• _Problem set_:
1. Summarize the post on Brennan's Gang of Eight briefings in two sentences.
2. Transcribe word for word the passage of the post on Brennan's Gang of Eight briefings that starts at the words "I got it mostly" and ends after "by those decisions.".

• _Source document_:
In the latest posting by Publius Tacitus concerning this subject, he made the following claim.
“In other words, if the Russians really were in a full court press beyond their normal propaganda activities, then the intelligence community should have been galvanized to collect more information and should have briefed the leaders of the Senate and House intelligence committees. That did not happen. Key Republican leaders DID NOT, I repeat NOT, receive such a briefing. For example, Devin Nunes, the Chair of the House Intelligence Committee, did not get briefed by Brennan or any of his minions on this subject.”
I took issue with this interpretation of events in a response to a question posed by Fred.
“Brennan started briefing the Gang of Eight individually beginning with Reid. He finished all individual briefings on 5 Sep 2016 commenting that it proved difficult to get appointments and talk with certain Republicans. Obama also sent Comey, Jeh Johnston and Lisa Monaco to brief the "Gang of Twelve" that included the chairmen and ranking minority members of Homeland Security and Intelligence to seek bipartisan support to respond forcefully to the Russians in early Sep 2016. McConnell reacted forcefully to stifle the intelligence and any forceful response saying “he would consider any effort by the White House to challenge the Russians publicly an act of partisan politics.””
I got it mostly right, but upon further research I discovered I was wrong about the 5 September date. It was 6 September. Publius Tacitus still took issue with this insisting “Brennan did not brief all of the Republicans.” I offered further proof of my claim in two comments which Publius chose not to publish. That is his prerogative as a guest writer here. I’ve decided to continue the discussion in this post. That is my prerogative as a guest writer… subject to the final decision of Colonel Lang, of course. Both Publius and I must abide by those decisions.
I offer the testimony of John Brennan given before the HPSCI on 23 May 2017 to bolster my case that Brennan did brief the “Gang of Eight” on the intelligence community’s initial findings that Russia was interfering with the 2016 elections.
“Again, in consultation with the White House, I PERSONALLY briefed the full details of our understanding of Russian attempts to interfere in the election to congressional leadership; specifically: Senators Harry Reid, Mitch McConnell, Dianne Feinstein and Richard Burr; and to representatives Paul Ryan, Nancy Pelosi, Devin Nunes and Adam Schiff between 11th August and 6th September [2016], I provided the same briefing to each of the gang of eight members.”
“Given the highly sensitive nature of what was an active counter-intelligence case [that means the FBI], involving an ongoing Russian effort, to interfere in our presidential election, the full details of what we knew at the time were shared only with those members of congress; each of whom was accompanied by one senior staff member.”

• _Information shown_:
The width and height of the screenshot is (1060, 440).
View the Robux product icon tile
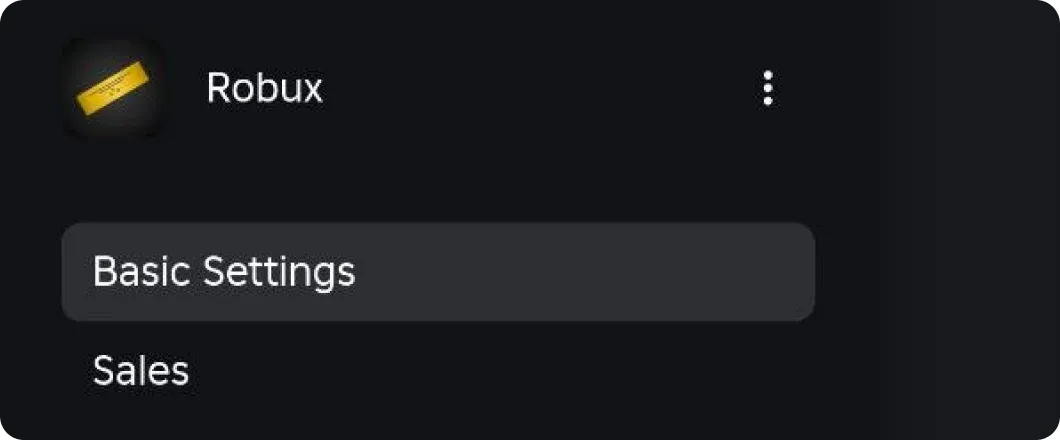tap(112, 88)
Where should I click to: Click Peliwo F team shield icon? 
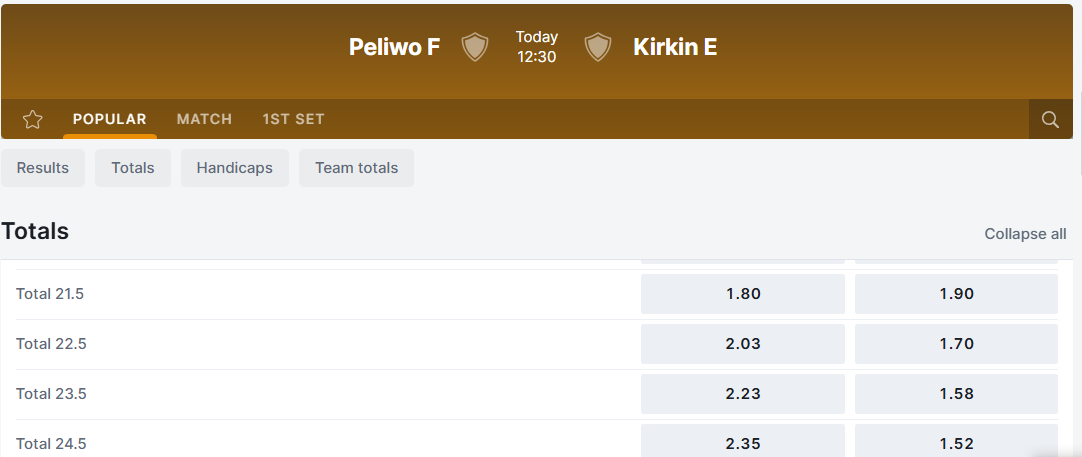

• _Problem solutions_:
1. The author challenges Publius Tacitus's claim that key Republican leaders, such as Devin Nunes, were never briefed by Brennan on Russian interference, and corrects an earlier date from 5 to 6 September 2016. As support, the author cites Brennan's 23 May 2017 HPSCI testimony that he personally gave the same briefing to each Gang of Eight member, including Nunes, between 11 August and 6 September 2016.

2.
I got it mostly right, but upon further research I discovered I was wrong about the 5 September date. It was 6 September. Publius Tacitus still took issue with this insisting “Brennan did not brief all of the Republicans.” I offered further proof of my claim in two comments which Publius chose not to publish. That is his prerogative as a guest writer here. I’ve decided to continue the discussion in this post. That is my prerogative as a guest writer… subject to the final decision of Colonel Lang, of course. Both Publius and I must abide by those decisions.